AMENDMENT TO SECTION 7
In the sub section (1), for the word “Chairman”, the words “Chairman and Managing Director” are sought to be substituted. In sub-section (1A), similarly for the word “Chairman”, the words “Chairman and Managing Director” are sought to be substituted. In sub section (1B), it is told that in case of vacancy in the office of the Chairman and Managing Director, one of the whole-time directors as specified by the Central Government shall perform the functions and duties of the Chairman and Managing Director during such vacancy. In sub-section (3) and (4), similarly for the word “Chairman”, the words “Chairman and Managing Director” are sought to be substituted.
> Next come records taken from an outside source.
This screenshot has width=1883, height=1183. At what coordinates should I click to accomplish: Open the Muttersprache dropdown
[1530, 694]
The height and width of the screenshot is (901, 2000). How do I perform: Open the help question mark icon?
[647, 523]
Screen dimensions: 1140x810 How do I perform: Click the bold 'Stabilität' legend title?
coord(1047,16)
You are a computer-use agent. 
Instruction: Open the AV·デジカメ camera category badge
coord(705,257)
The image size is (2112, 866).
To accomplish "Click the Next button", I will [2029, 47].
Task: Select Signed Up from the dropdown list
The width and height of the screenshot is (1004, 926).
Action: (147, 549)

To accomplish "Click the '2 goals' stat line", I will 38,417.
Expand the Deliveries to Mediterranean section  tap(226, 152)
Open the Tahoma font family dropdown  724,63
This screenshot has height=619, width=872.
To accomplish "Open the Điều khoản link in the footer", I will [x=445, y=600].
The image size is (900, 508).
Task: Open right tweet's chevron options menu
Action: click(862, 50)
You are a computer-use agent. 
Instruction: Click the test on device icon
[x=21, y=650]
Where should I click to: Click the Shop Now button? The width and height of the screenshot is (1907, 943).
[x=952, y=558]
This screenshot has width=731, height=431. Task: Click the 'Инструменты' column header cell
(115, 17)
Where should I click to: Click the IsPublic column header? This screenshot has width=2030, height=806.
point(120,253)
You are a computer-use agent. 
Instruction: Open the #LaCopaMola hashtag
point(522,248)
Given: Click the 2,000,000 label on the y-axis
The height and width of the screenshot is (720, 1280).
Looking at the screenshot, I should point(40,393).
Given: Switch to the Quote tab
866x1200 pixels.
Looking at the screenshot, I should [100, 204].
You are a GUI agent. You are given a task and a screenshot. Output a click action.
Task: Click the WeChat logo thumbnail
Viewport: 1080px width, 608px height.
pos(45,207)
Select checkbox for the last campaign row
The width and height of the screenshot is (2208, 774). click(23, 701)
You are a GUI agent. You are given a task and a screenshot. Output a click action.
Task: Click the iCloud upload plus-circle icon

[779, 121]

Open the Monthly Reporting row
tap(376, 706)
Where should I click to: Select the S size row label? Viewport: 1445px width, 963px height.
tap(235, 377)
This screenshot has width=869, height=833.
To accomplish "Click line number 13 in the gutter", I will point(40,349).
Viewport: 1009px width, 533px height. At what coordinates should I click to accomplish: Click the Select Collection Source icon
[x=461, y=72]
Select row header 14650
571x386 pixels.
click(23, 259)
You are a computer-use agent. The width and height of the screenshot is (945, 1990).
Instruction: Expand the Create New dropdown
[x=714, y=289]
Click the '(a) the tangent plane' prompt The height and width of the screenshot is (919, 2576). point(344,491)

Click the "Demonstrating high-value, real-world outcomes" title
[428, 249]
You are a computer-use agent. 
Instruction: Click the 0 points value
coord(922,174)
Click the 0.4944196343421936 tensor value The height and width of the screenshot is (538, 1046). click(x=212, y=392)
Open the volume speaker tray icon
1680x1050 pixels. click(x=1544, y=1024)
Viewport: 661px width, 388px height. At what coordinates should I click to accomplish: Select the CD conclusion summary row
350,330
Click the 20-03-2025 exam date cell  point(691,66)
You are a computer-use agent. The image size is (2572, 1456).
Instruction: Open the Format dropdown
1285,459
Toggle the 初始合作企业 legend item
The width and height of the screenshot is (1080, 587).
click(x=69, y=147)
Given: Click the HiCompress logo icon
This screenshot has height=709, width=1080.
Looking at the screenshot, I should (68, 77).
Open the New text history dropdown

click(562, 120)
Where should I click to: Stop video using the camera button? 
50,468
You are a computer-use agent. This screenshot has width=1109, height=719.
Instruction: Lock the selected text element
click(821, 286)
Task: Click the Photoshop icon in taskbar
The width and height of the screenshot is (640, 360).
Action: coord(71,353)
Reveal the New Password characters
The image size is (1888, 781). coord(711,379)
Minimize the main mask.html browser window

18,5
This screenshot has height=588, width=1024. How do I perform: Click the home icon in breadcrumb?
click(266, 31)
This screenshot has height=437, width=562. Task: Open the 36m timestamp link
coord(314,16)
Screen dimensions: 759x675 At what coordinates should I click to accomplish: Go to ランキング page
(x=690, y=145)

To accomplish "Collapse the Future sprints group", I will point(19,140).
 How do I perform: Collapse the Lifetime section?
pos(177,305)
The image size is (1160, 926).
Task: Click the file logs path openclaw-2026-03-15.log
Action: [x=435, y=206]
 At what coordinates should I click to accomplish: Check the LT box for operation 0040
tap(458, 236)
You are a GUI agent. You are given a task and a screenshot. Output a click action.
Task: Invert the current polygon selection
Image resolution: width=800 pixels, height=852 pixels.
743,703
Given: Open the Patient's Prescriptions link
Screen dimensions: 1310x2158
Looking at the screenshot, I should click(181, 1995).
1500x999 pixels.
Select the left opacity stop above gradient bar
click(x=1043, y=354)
AINBOA suggestion: In respect of sub section (1), (1A), (3), (4), the word “Chairman” should be retained and should not be substituted by the words “Chairman and Managing Director” as NABARD should continue with separate posts of Chairman and Managing Director for the reason adduced above. In respect of sub-section (1B), the earlier wordings as obtaining in the present NABARD Act, 1981 should be retained. So, sub-section (1B) may continue to read as: “In case of a vacancy in the office of the Chairman, the Managing Director shall perform the functions and duties of the Chairman during such vacancy”.
AMENDMENT TO SECTION 8
Under sub-section (1), for the words “The Managing Director and any whole-time director”, the words “Any whole-time director” is sought to be substituted. In the proviso, the words “Managing Director and any such” are sought to be omitted. In sub-section (2), the words “in consultation with the Reserve Bank” are aspired to be omitted altogether. Then, the words “the Managing Director” are sought to be omitted. In sub-section (3), the words “the Managing Director or of” are to be omitted. The proviso is sought to be omitted.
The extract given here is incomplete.